Valid points... I was contemplating the same kind of history myself... HOWEVER... I wonder if this isn't stretching the definition of "glitch" too far. Coltrane's extended techniques, after all, have a reasonably legitimate history in the jazz and R&B tradition, despite the more extreme forms they took in his hands (some of his experiments in rhythm, in my opinion, were more extreme in terms of the jazz tradition). In fact, the concepts of "noise" or "distortion" seem to lose some of their impact when considered outside the Western musical tradition - noise and strange sounds abound in nonwestern music but they don't reference a tradition of "correct" performance and "pure" pitch.
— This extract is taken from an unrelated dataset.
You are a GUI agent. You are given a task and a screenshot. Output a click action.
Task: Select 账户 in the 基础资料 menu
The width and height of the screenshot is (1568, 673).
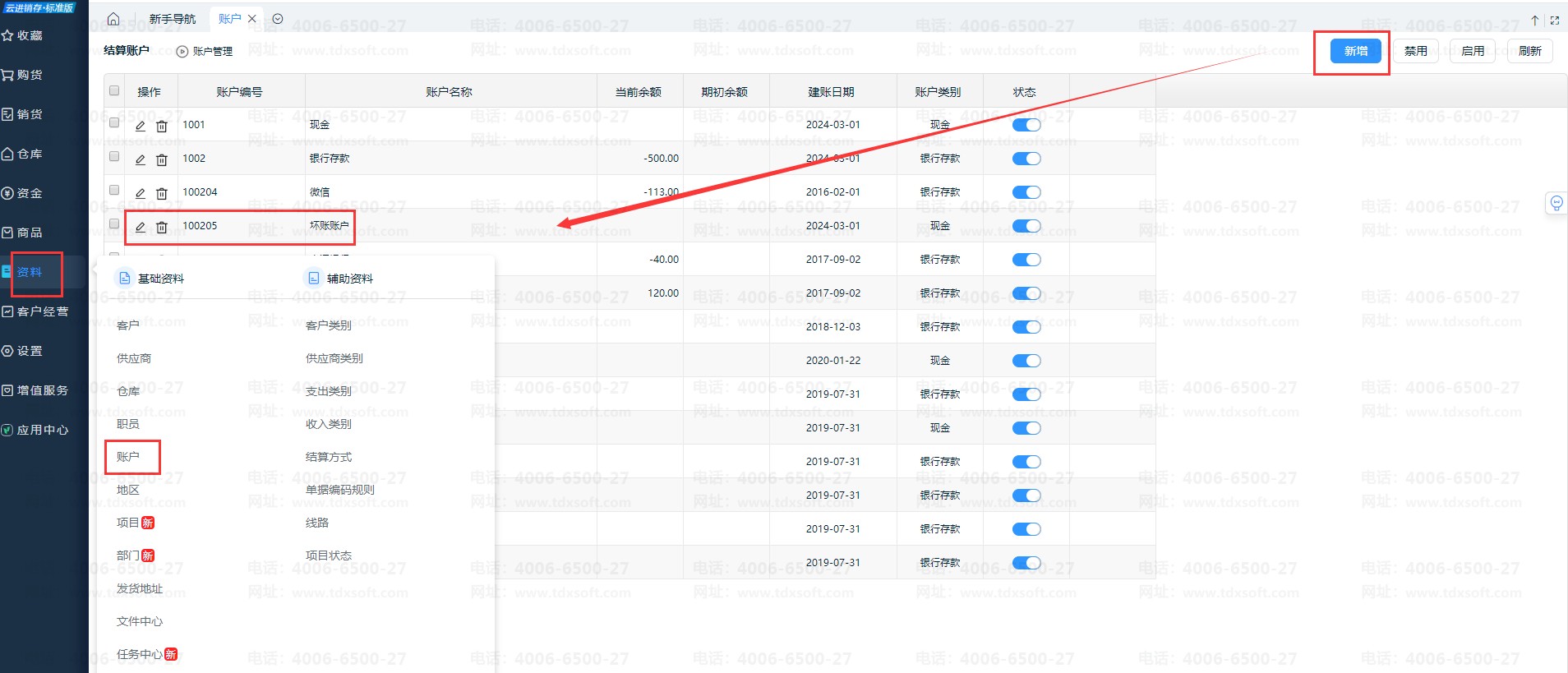click(128, 457)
Without such a context, all techniques and sounds are equally valid.

Glitch, however, is qualitatively different, in that it has a clear social reference, this time not in a performance practice, but in the practices of a hyperreal socius intent on using digital techniques to create a "more perfect than perfect" version of reality. I see glitch as more akin to John Cage's music, in its relationship to chance and mistake, and its dismantling of tradition, than the novel or incorrect sounds created on a broken guitar amp. To me, dadaism, John Cage, certain surrealist practices, and the cut-up techniques of William S. Burroughs are more valid reference points for glitch. I would suggest that it would be useful to think beyond music specifically and grapple with what glitch means on the aesthetic level -

Glitch is not a musical technique, it is a digital technique that can be applied to multiple mediums. If there were "Touch+Taste+Smell" machines we could databend and glitch these machines just as easily as we can do it with sound, visual, or computer programs. Though I'm not sure how keen I am to taste and smell glitches, might spoil my appetite!

~David

John Hopkins wrote:

it occurred to me that overdriven guitar amps, and their eventual
(inevitably?) incorporation into the rock aesthetic is one of the
greatest examples of 'glitch' (or as cascone calls it, 'the aesthetics
of failure') at and early point, prior to digital technology. i'm


You might consider including, for example, Coltrane's use (abuse) of the sax, as well. Also, I can remember live work by the Art Ensemble of Chicago moves in that direction. In a way, many have stretched the instrument to the extreme (to, and beyond failure), to find a particular expressive energy...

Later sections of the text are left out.